The lens thicknesses are also required for #2 and #3 in order to properly compensate for lens thickness.

----------


## Speed

HA HA! I am so sorry. You should probably not be doing this yourself.  This is what it has come to. When you see your friends at the conventions and set around the table drinking beers.  You look at the floor and shake your heads and say, "Man, the optical business sure has changed in the last 20 years".  This is what you are talking about.

----------


## MikeAurelius

> HA HA! I am so sorry. You should probably not be doing this yourself. This is what it has come to. When you see your friends at the conventions and set around the table drinking beers. You look at the floor and shake your heads and say, "Man, the optical business sure has changed in the last 20 years". This is what you are talking about.


You lost me, speed...

----------


## Speed

> You lost me, speed...


 I am just wondering if Adnan is getting ready to attempt to manufacture a lens.

----------


## fjpod

Sounds like he is trying to get somebody to do his homework

----------


## HarryChiling

> Dear all,
> 
> I need some help about lap tools kindly answer me
> 
> 1-Prescription is OD -2.00sph -3.00cyl 90* 
> kindly inform me what lap tool will be use if using 4Base 1.498 blank single vision
> 
> 
> 2-Prescription is OD +2.00sph +3.00cyl 90* 
> ...





> Index of tool is 1.523
> 
> dia normal 65 mm
> 
> normal sagitta value in 6 Base


#1
Convert 4 base blank from marked curve to material or true curve:

0.53/4 = 0.498/x
0.53*x=0.498*4
x=3.75D

Find the power of the back curve:

B=(-2.00) - [3.75/(1 - (0.002/1.498)*3.75^2)]
B=(-2.00) - 3.82
B=-5.82 

Now convert this curve from the materials index to your tool index:

0.498/5.82 = 0.523/x
0.498x = 5.82*0.523
x=6.11 rounded to the nearest 1/8th diopter 6.125

Find the cylinder meridian:

(-6.125) + (-3.00) = -9.125

So the tool to use for number one would be 6.125 9.125

#2
This question has an additional step, you have to figure out a thickness value to use before you can compute the back curve.  Use the average formula to figure it out then work the question just like the one from above.

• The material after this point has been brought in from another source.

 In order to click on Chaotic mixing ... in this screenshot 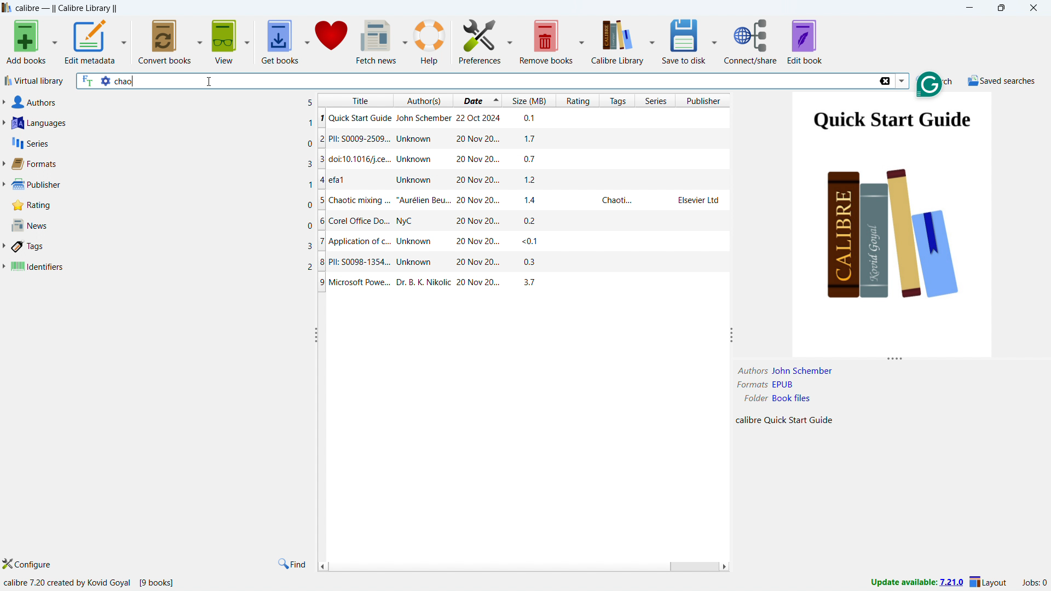, I will do `click(523, 201)`.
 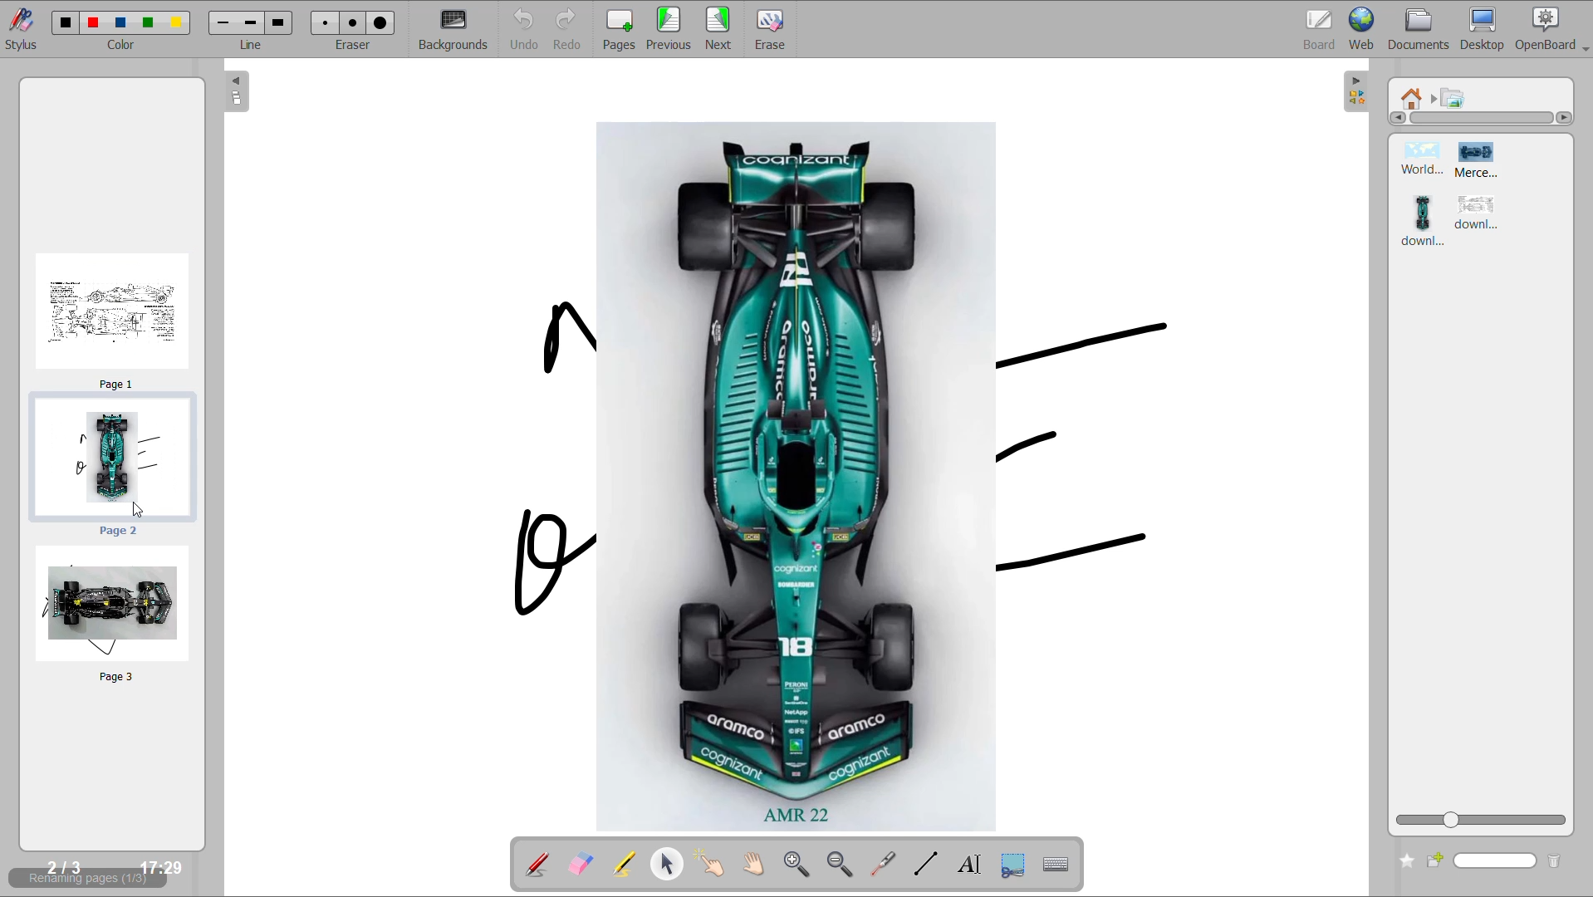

Estimated Thickness=(5.00*(32.5)^2)/(2000*(0.498)) + 1mm
ET=5281.25/996 + 1mm
ET=5.302 + 1 = 6.3

I used +5.00 because that is the highest power that corresponds to the power + cyl.  Now you would just work through the problem like before converting your base curve into your material curve and then using the back vertex formula to figure out the back curface power of the lens.  Then converting it back to your tool index.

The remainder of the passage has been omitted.